Page Speed Insights for Nerds

everyone on the Fomo team is an engineer, and we sell software, so we're spoiled in the "tech" department.

at most companies, however, development is outsourced and expensive: a cost of doing business.

but since page speed impacts conversion rates, improving it yields ROI regardless of your engineering resources.

so we checked out the performance of Fomo customer websites to help you make page speed decisions at your company.

sample size

analyzing all our customers' websites would take a week.

instead we took a random sample of 1,273 active customers and processed their home pages in ~18 hours.

combining intelligence from our own database, the Lighthouse API, and Clearbit, we fetched the following attributes for each website:

  • desktop score (0 - 100)
  • mobile score (0 - 100)
  • ecommerce store vs "other" (SaaS, marketplace, blog, etc)
  • industry tags (B2B, B2C, Health & Wellness, Wholesale, and so on)

here are the results.

mobile websites still suck

the average desktop score across 1,273 websites sampled was 84.94, but the average mobile score was 34.39.
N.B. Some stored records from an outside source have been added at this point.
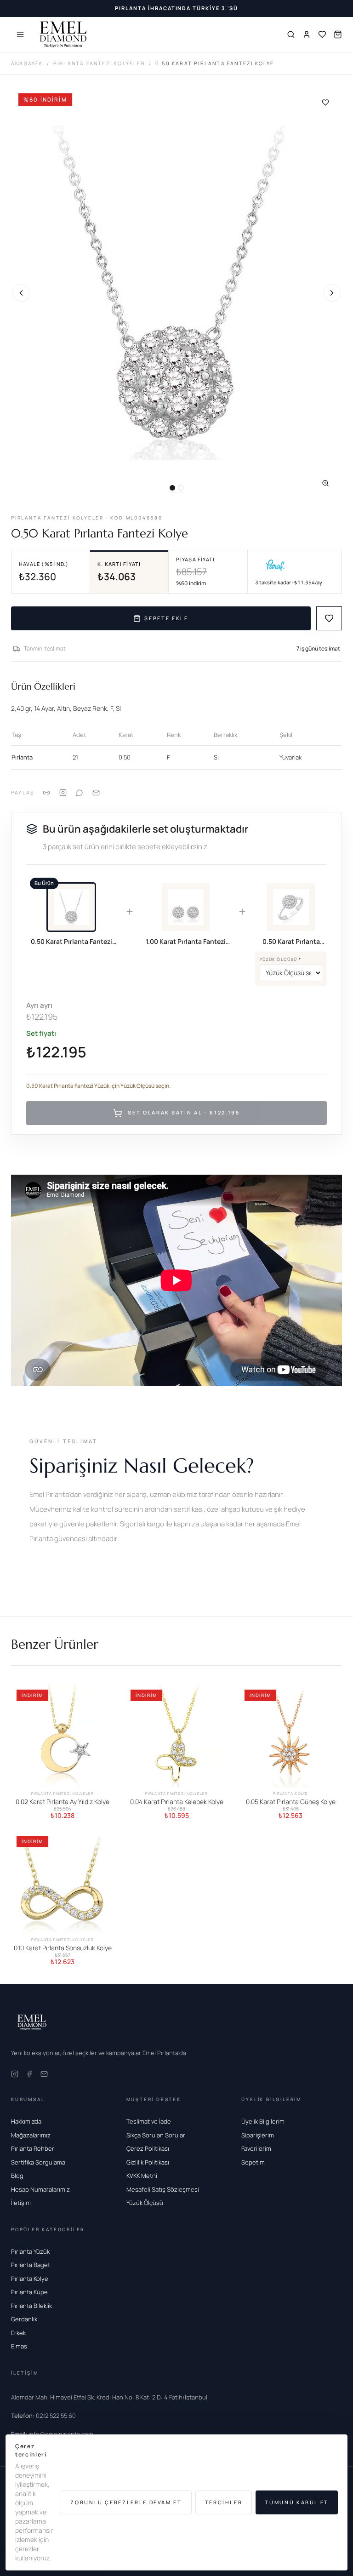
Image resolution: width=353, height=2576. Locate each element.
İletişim (21, 2203)
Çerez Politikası (147, 2148)
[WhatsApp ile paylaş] (79, 792)
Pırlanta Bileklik (31, 2306)
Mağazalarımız (31, 2135)
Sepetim (253, 2162)
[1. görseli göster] (172, 488)
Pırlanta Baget (30, 2265)
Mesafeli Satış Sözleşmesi (162, 2189)
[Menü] (20, 34)
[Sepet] (338, 34)
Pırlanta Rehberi (33, 2148)
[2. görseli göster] (180, 488)
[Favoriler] (322, 34)
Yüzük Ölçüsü (280, 959)
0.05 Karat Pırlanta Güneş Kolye (291, 1801)
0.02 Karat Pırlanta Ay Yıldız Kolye (62, 1801)
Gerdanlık (24, 2319)
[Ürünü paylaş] (63, 792)
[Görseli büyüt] (325, 483)
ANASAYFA (27, 63)
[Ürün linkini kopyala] (46, 792)
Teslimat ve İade (148, 2121)
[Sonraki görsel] (332, 293)
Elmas (19, 2346)
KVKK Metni (141, 2175)
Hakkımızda (26, 2121)
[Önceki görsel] (21, 293)
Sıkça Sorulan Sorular (155, 2135)
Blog (17, 2175)
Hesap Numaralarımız (40, 2189)
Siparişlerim (257, 2135)
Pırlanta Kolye (29, 2278)
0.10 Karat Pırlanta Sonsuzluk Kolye (63, 1948)
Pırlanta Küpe (29, 2292)
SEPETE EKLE (166, 618)
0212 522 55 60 (43, 2415)
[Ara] (291, 34)
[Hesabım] (306, 34)
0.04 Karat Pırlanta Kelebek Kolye (176, 1801)
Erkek (18, 2333)
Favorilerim (256, 2148)
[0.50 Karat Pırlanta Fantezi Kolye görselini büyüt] (176, 293)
while we only measured performance vs best practices, SEO, or other metrics (source), mobile score does seem to include usability considerations in addition to speed.
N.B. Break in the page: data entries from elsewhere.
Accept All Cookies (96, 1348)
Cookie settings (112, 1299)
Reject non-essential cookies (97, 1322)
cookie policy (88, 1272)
further, even a perfectly mobile-optimized website will have a lower mobile score than desktop score if the page size is, say, 2mb.

ecommerce stores should #DoBetter

if you compete with millions of sellers (aka China) your store should be faster than non-ecommerce websites, and there is no excuse:

  1. most stores are built on optimized platforms like Shopify
  2. ecommerce is traffic * conversion = sales; other categories don't rely as closely on these metrics
  3. myriad 1-click apps improve ecommerce page performance (image compression, lazy loading, etc)
  4. most ecom stores have 50%+ mobile traffic, making usability and speed more important, especially if visitor not on WiFi
  5. online shoppers often click social media ads to discover products, thus are quicker to "bounce" (no rapport) if experience not speedy / pleasant

yet even with this reality, the average ecommerce store page speed score is 84.7091, while the average non-ecommerce page score is 85.4793.

but maybe these numbers are unfair.

ecommerce stores don't typically have dedicated engineering staff, so a normalization might suggest online stores have generally better page speed than non-ecommerce.

further, ecommerce stores are image-heavy while tech websites use icons, SVGs, and lossless PNG illustrations.

there is no "best practice"

an observable mismatch in need vs priority:

tech-centric websites perform better but don't need to, while ecommerce websites perform worse and stand to benefit more.

here are those scores again, this time by industry cohort:

health and consumer websites perform worst, although as Nassim Taleb says: "you do not need science to live, but you need to live in order to do science."

outliers

of 1,273 websites, only 4 had better mobile scores than desktop. unsurprisingly these websites had mobile scores of 97-100 and desktop scores of 89-96.

i checked them out individually and can confirm 2 are actually "broken," with Flash or other critical elements not loading at all, and 1 is a simple landing page waitlist, aka light content.

insight: you only have a 0.0007% chance (1 / 1,273) of beating your desktop experience, on mobile.

only 9.9% of websites sampled had perfect "100" desktop scores, and only 1 website has a perfect mobile score. yes, it's a landing page.

here we see all the sample data together, batched by speed. perhaps the saving grace to this entire analysis is simply: most websites are very fast.

about 49% of all websites scored 91+, 50% scored 90+, and 68% scored 81+.

mobile is another beast entirely, and it's worth repeating that mobile traffic is still trending up today.

Statista estimates mobile traffic has grown from 31.1% to 52.4% of all website traffic in the past 3 years alone, a 68% increase in mobile consumption.

since Fomo is a conversion rate optimization platform, we'd be remiss if we didn't at least suggest you consider achieving mobile <> desktop parity at your company.

interpretation

it's unclear if page speed APIs are extra cruel to mobile websites, or if mobile websites still have a long (with extra g's) way to go. maybe both.

the race by cellular carriers to provide 4G 5G everywhere might also reduce the frustration of large websites loading on a mobile phone without WiFi.

in any case, we know online stores get more traffic than non-ecommerce websites, simply by way of measuring 70,000 average notifications /month by Shopify customers vs ~40,000 per month by our non-Shopify customers.

perhaps "apps themselves" are slowing down websites; our own homepage references a handful of externally hosted JavaScript files, a store might have even more.

or we could ignore all this data and wait for Google Fiber, or another gigga-what per second Internet Service Provider, to leave a promotional flyer on our front door.

happy selling -- just be quick about it.